During the campaign, Palin enjoyed some time as her party’s most electrifying figure, overshadowing McCain. But things quickly turned. During a series of interviews, she revealed herself to be stunningly uninformed on crucial issues. She was lampooned mercilessly for her assertion that it was possible to see Russia from Alaska. Television viewers were taken aback by her inability to name even a single newspaper or magazine that she read with regularity.
As comedians mocked her – Saturday Night Live featured Tina Fey playing Sarah Palin, sometimes spoofing her using transcripts from actual interviews – Palin lashed out against what she called a “lamestream media” that was out of touch with real voters and biased against the right.
Even as she was enduring incoming criticism, Palin – like any good acolyte of Newt Gingrich – understood that it was effective politics to make the most blistering charges possible, even if the accusations veered from the truth.
The temperature on the campaign trail became so heated that at one notable moment, McCain felt the need to fact-check a supporter who expressed suspicion that Obama was “an Arab.” The Arizona senator corrected her, saying that his Democratic opponent was “a decent family man and citizen that I just happen to have disagreements with on fundamental issues, and that’s what this campaign is all about.”

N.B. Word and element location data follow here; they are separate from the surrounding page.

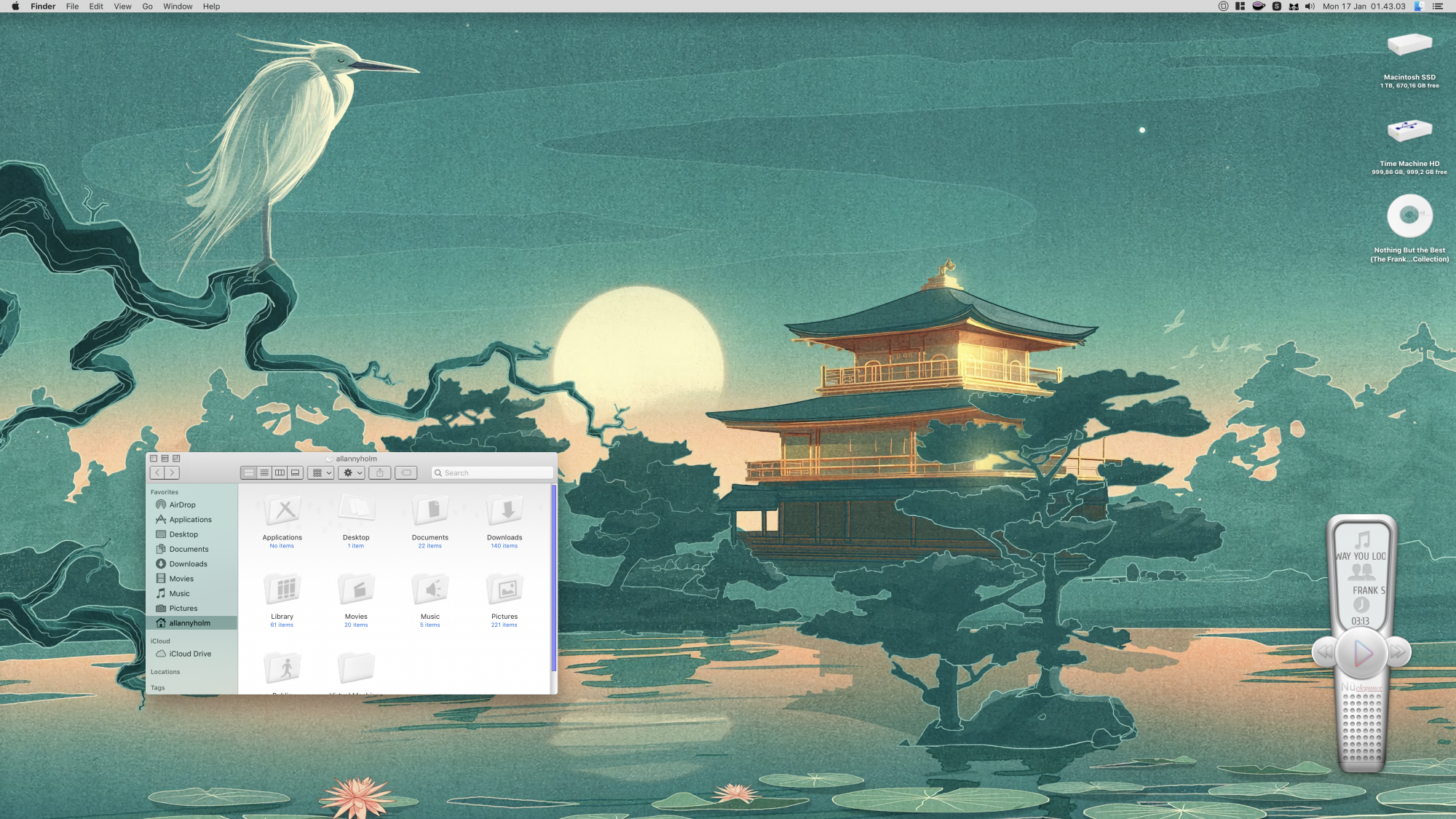Viewport: 1456px width, 819px height.
Task: Open the Window menu in the menu bar
Action: [x=178, y=7]
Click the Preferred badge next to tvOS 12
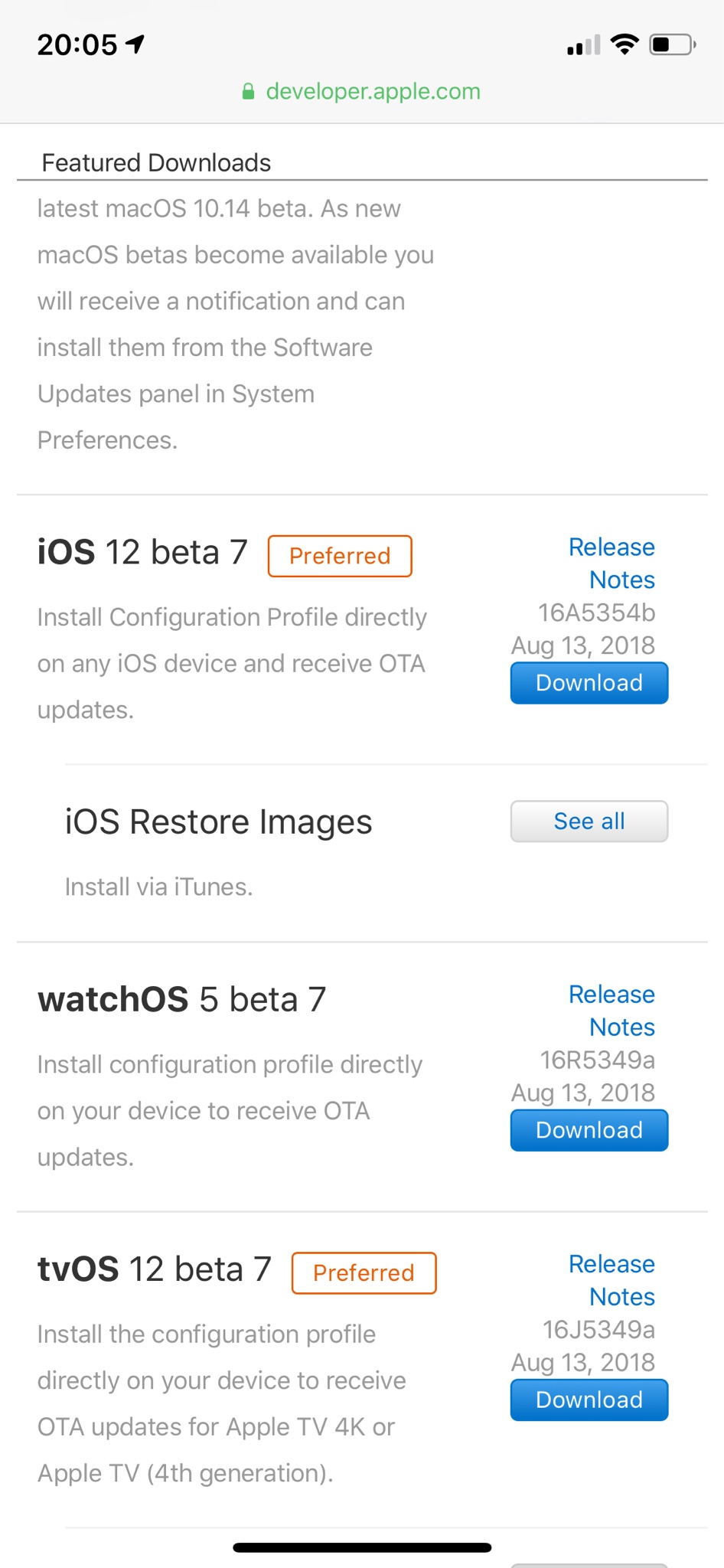This screenshot has height=1568, width=724. [x=364, y=1272]
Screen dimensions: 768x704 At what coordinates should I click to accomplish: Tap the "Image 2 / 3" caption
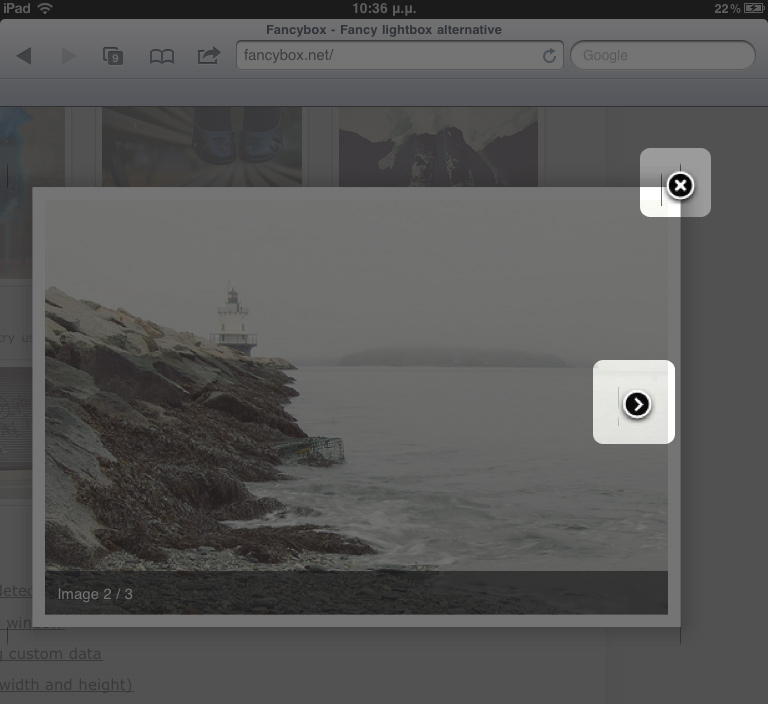click(95, 594)
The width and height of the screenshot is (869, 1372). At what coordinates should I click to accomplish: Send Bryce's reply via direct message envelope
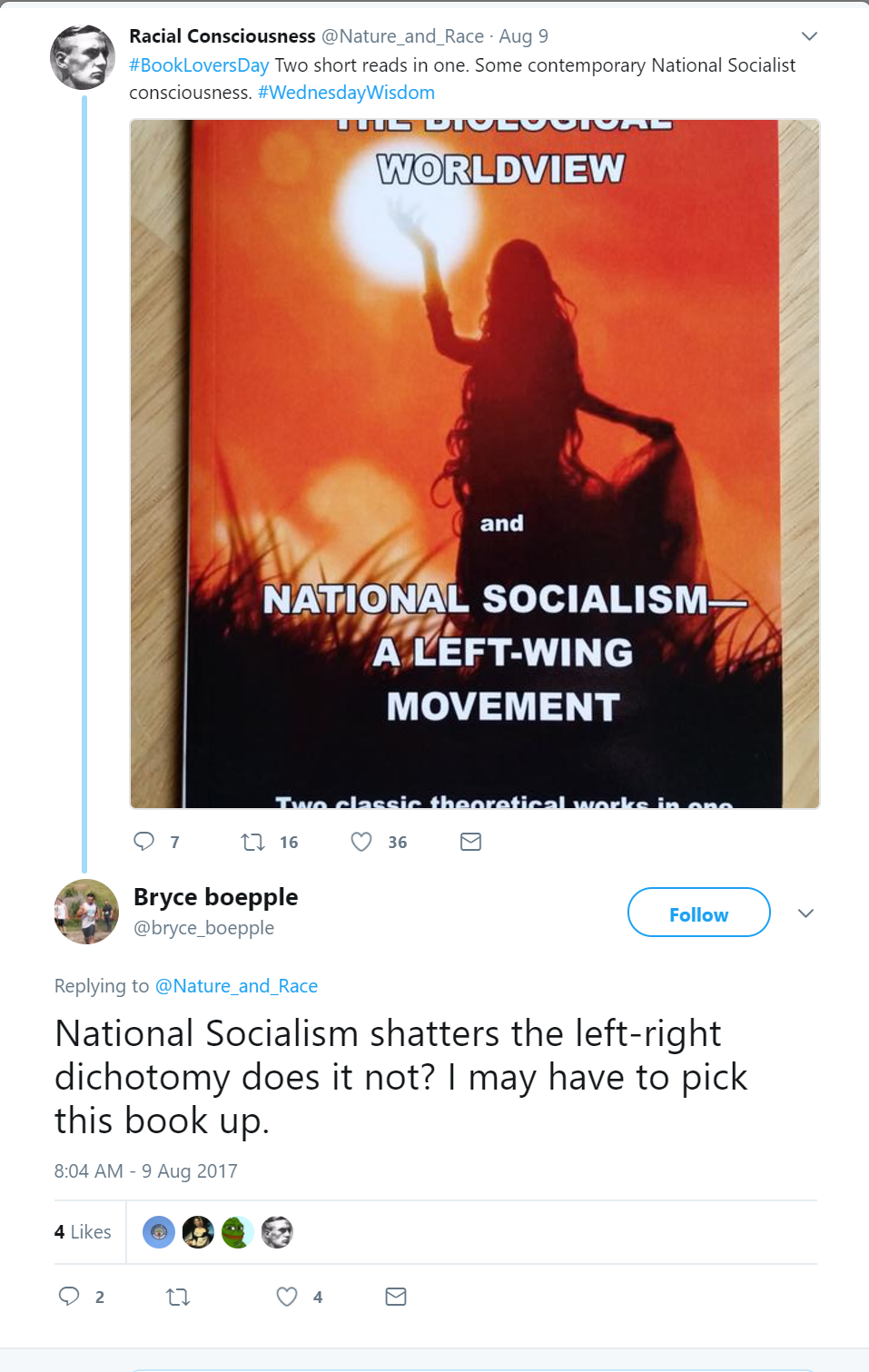pos(396,1297)
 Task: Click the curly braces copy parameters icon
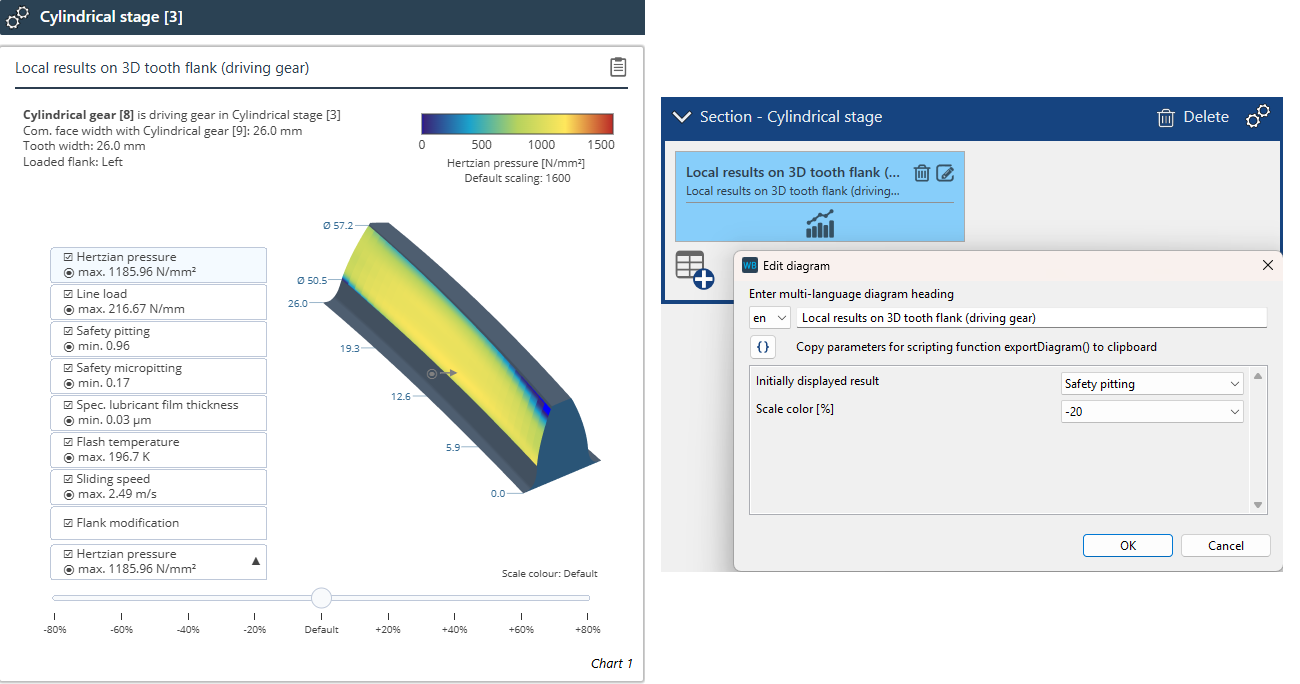coord(763,347)
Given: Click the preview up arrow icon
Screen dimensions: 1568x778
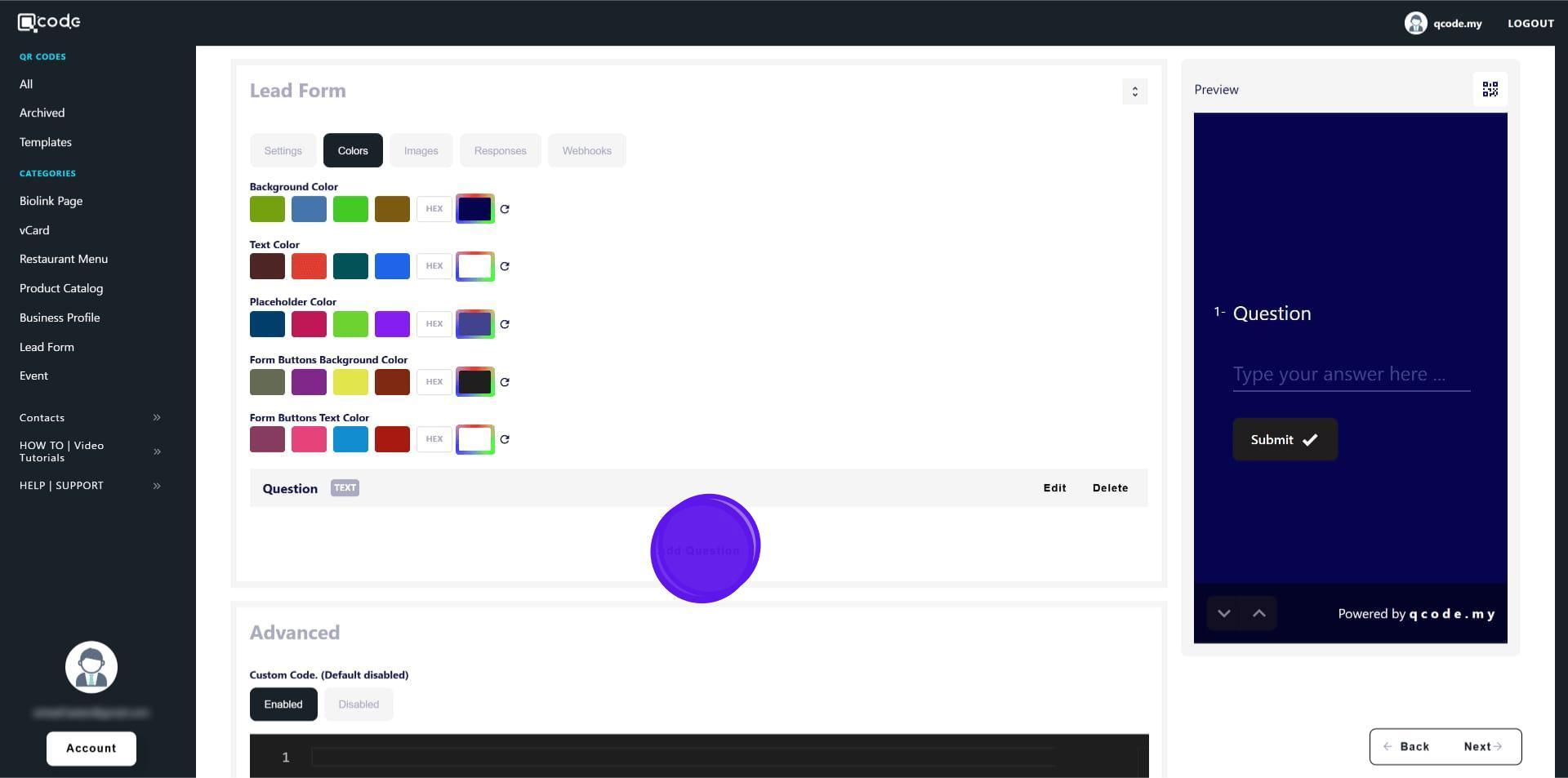Looking at the screenshot, I should click(1258, 614).
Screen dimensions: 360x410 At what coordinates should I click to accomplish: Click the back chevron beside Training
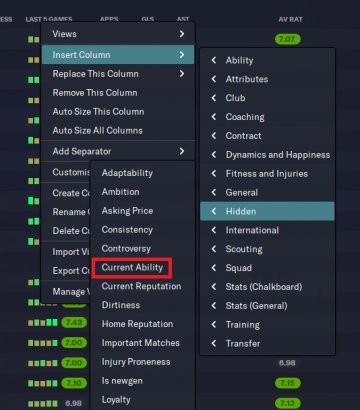pyautogui.click(x=214, y=324)
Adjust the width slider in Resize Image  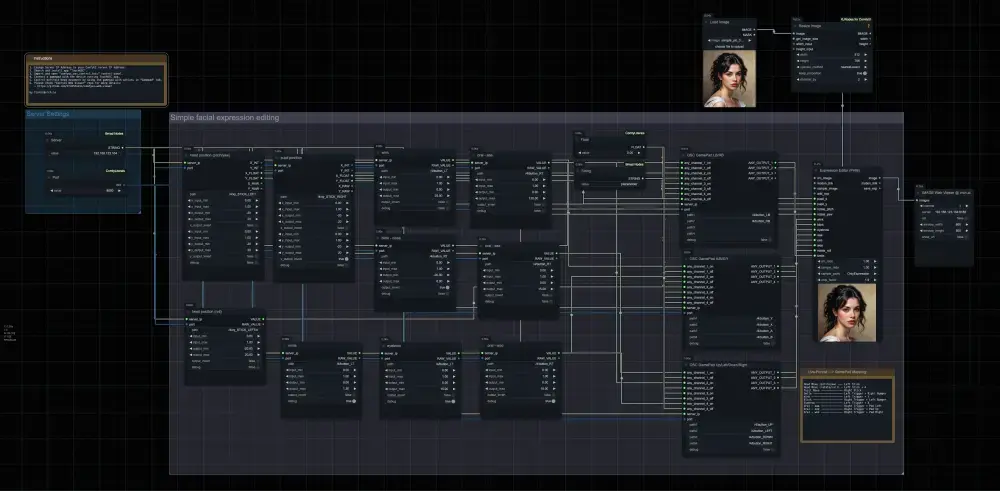832,54
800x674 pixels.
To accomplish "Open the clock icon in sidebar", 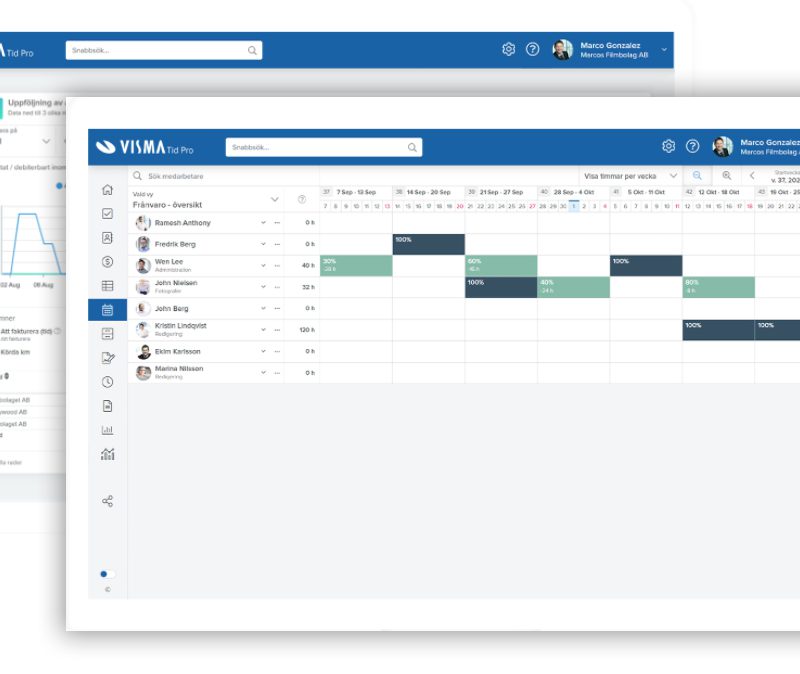I will point(107,382).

McCain would later regret what his campaign had turned into. The Arizona lawmaker, who returned to the Senate after his loss to Obama, died a decade later, in 2018, his centrist politics rejected by his party. But in the years since their defeat, Palin has remained on the national stage, a star player in conservative media and reality television, which has helped preserve her voice in right-wing politics.
Indeed, Palin has perfected the art of disseminating baseless information taken from social media, circumventing mainstream outlets that maintained tighter editorial standards. She once famously accused President Obama of creating “death panels” through his Affordable Care Act, the health care bill which was his signature domestic policy achievement.
According to Steve Schmidt, who at the time was a prominent Republican campaign adviser for President George W. Bush, “She would say things that are simply not true, or things that were picked up from the internet. And this obliteration of fact from fiction, of truth from lie, has become now endemic in American politics.”
Palin was a key figure when the Tea Party took hold in 2010, delivering keynote rallies and endorsing candidates to give the new renegades legitimacy. She was one of the first Republicans of national standing who railed against the Republican establishment for ignoring the new generation of conservatives. “The bigwigs in the machine,” she warned, “they’re driving me crazy because they’re too chicken to support the Tea Party candidates. The ideas of the Tea Party movement are the American ideals that will put us back to work.”
And she was a big supporter of the Birther movement, praising Trump for elevating the spurious questioning of the legitimacy of the nation’s first Black president. When Trump – the biggest Birther of all – decided to run for president, Palin was early to endorse.
As Mary Trump, the niece from whom Trump is estranged, argued, Palin’s turn in the limelight helped to “soften the ground” for politicians who were “more openly extreme like Donald.”
Palin unleashed some extraordinarily toxic elements into the body politic, and they never disappeared. The Tea Party carried them forward on Capitol Hill and Donald Trump brought them to the world stage with his presidency.
Only time can tell how long the staying power of the toxic changes wrought by Palin will be. But there is no putting the genie back in the bottle.